[DIRECTION] Reproduce each of the following items line for line, with no changes.

Text and item location entries
------------------------------------------------

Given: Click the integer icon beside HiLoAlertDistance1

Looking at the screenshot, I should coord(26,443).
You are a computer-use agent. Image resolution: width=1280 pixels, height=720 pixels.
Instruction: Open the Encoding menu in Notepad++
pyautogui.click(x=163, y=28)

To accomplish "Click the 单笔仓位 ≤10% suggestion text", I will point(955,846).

------------------------------------------------

[EXERCISE SOLUTION]
Given: Click the integer icon beside HiLoAlertDistance1

Looking at the screenshot, I should coord(26,443).
You are a computer-use agent. Image resolution: width=1280 pixels, height=720 pixels.
Instruction: Open the Encoding menu in Notepad++
pyautogui.click(x=163, y=28)

To accomplish "Click the 单笔仓位 ≤10% suggestion text", I will point(955,846).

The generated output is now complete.